The local government of the nation’s capital approved the Reproductive Health Non-Discrimination Act (RHNDA), which prevents employers from denying employment based on “their reproductive health decision-making.” Because the language provides no exemption for religious or political groups, it could be used to force pro-life groups to hire abortion advocates.
“We can’t exist if our purpose is to advocate for a pro-life position and we’re living under a regime which is telling us you can’t structure yourself as an organization and hire people to advocate for these issues,” Travis Weber, an attorney and Director of Family Research Council’s Center for Religious Liberty, told The Daily Signal. “It’s very controlling and it brings to mind an oppressive government monitoring of groups’ purposes.”

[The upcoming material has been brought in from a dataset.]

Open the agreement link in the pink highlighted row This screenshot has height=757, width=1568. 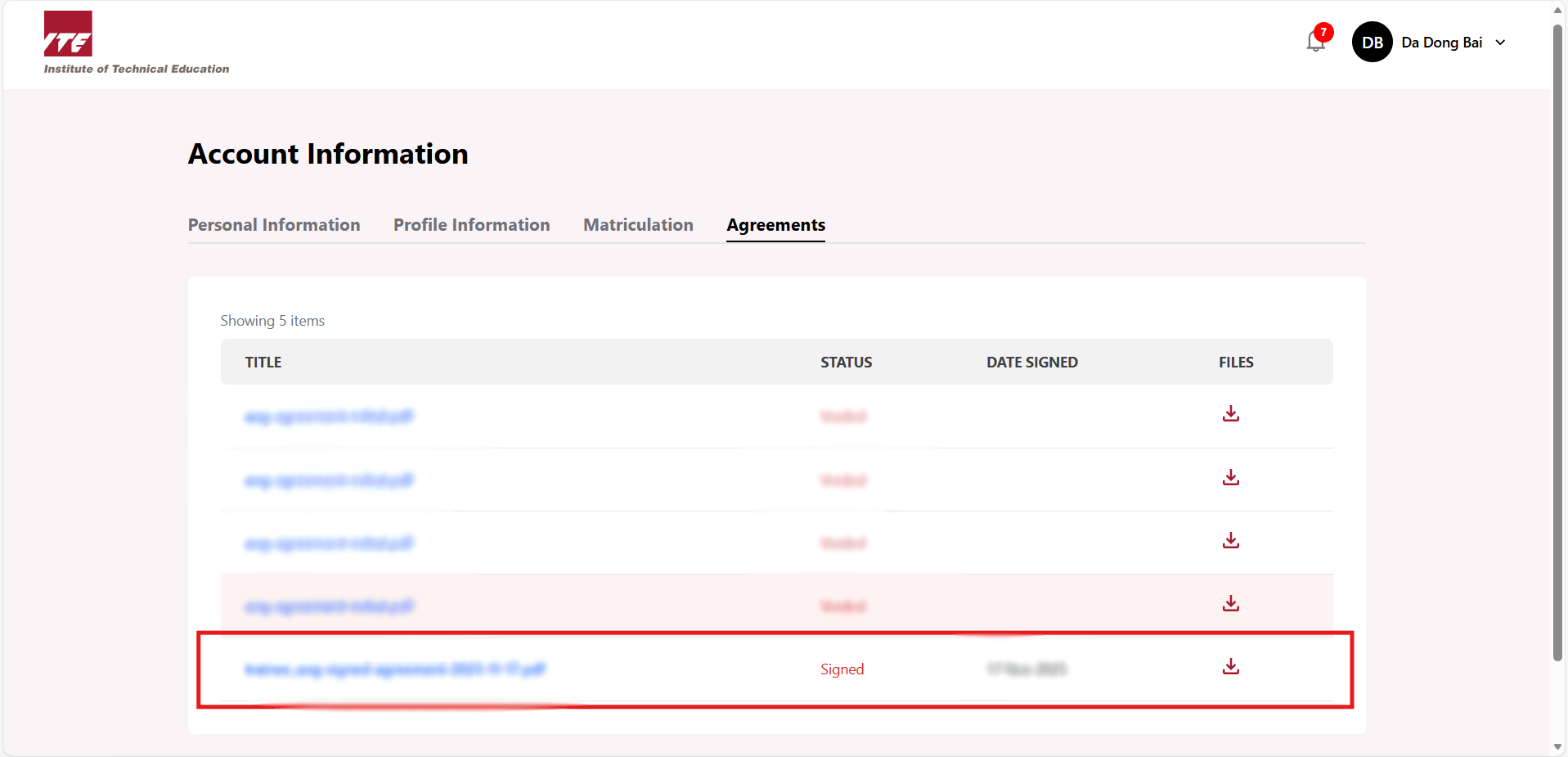pyautogui.click(x=329, y=606)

But, the House of Representatives will vote Friday on H.J. Res. 43, a resolution of disapproval sponsored by pro-life Rep. Diane Black to prevent implementation of the Reproductive Health Nondiscrimination Act (RHNDA). A preceding debate on the resolution is scheduled for Thursday.
A leading pro-life member of Congress says the vote is necessary to protect the religious liberties of pro-life groups.
“The upcoming House vote on the resolution to disapprove of the D.C. Council’s encroachment on religious liberty is a direct result of the persistent efforts of Republican Study Committee members,” Rep. Bill Flores (R-TX) said.
He told LifeNews: “We first flagged this issue when the D.C. Council passed the law and have been resolute in our belief that Congress has the right and the responsibility to act in defense of our constitutional freedom of belief. This is not about one city, but rather about preserving the First Amendment right to religious liberty for all Americans.”
A top pro-life advocate in Washington provides more background on what’s happened and how RHNDA abrogates the rights of pro-life groups.
“RHNDA was adopted by the D.C. City Council late last year and transmitted to Congress on March 6 for a Congressional review period of 30 legislative days. The law will be enacted at the expiration of the 30 day period unless a joint resolution of disapproval is enacted. On April 21 H.J. Res. 43 was approved by the House Oversight and Government Reform Committee on a party line vote of 20-16,” says Jonathan Imbody, Vice President for Government Relations for the Christian Medical Association.
He explains: “RHNDA could restrict the First Amendment freedoms of pro-life organizations in two ways: Force a religious or pro-life advocacy group to make personnel decisions inconsistent with their sincerely held religious beliefs or moral convictions about the sanctity of human life. Mandate that religious and pro-life advocacy organizations provide insurance coverage for surgical abortion.”
The resolution, H.J. Res. 43, disapproves of the District’s Reproductive Health Non-Discrimination Act (RHNDA), which requires employers to provide health insurance covering the termination of unborn children and to hire individuals who may advocate for those practices, even if that goes against the employer’s religious beliefs.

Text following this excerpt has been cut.